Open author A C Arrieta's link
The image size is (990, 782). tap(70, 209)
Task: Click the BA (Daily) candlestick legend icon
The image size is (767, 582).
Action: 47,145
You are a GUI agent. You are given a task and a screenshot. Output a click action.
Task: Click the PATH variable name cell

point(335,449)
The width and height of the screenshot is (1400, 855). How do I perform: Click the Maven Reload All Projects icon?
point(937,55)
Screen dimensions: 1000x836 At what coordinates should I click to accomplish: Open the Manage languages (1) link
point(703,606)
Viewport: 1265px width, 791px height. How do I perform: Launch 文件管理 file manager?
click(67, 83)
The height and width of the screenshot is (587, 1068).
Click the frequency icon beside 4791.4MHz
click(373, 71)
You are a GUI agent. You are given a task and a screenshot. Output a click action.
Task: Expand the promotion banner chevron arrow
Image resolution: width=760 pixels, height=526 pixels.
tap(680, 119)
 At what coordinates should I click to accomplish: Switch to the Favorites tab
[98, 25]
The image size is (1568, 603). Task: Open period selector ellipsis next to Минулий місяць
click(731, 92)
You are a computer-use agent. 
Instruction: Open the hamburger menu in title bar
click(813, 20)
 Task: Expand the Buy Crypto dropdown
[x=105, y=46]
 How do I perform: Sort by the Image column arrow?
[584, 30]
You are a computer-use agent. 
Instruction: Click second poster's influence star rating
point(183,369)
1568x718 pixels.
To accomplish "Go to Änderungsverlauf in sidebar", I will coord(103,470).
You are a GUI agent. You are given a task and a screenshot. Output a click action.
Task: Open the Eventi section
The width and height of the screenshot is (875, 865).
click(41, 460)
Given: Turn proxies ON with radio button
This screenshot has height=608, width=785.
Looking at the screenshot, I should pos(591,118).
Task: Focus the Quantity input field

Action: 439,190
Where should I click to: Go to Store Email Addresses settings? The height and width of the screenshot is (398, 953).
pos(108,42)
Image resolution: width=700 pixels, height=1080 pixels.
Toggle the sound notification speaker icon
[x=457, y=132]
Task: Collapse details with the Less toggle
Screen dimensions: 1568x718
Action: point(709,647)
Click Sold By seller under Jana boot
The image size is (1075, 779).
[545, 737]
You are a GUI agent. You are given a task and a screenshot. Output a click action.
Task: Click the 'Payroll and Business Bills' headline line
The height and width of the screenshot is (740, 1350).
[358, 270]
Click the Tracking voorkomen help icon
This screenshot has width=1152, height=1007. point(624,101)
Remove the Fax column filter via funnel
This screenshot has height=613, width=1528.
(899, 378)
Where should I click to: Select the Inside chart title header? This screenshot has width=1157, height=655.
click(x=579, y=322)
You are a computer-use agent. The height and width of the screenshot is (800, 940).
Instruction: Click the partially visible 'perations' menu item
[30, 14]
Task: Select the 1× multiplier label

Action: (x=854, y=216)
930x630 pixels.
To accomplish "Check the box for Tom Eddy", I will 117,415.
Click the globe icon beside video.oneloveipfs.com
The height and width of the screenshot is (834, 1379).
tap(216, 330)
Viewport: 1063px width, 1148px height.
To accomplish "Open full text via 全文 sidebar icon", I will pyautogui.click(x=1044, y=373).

════════════════

Please convert the lines from the one holding "Click the globe" through the last line of the records, inclusive, into a Markdown table with the columns Row and Line, leaving out any blank lines.

| Row | Line |
|---|---|
| 1 | Click the globe icon beside video.oneloveipfs.com |
| 2 | The height and width of the screenshot is (834, 1379). |
| 3 | tap(216, 330) |
| 4 | Viewport: 1063px width, 1148px height. |
| 5 | To accomplish "Open full text via 全文 sidebar icon", I will pyautogui.click(x=1044, y=373). |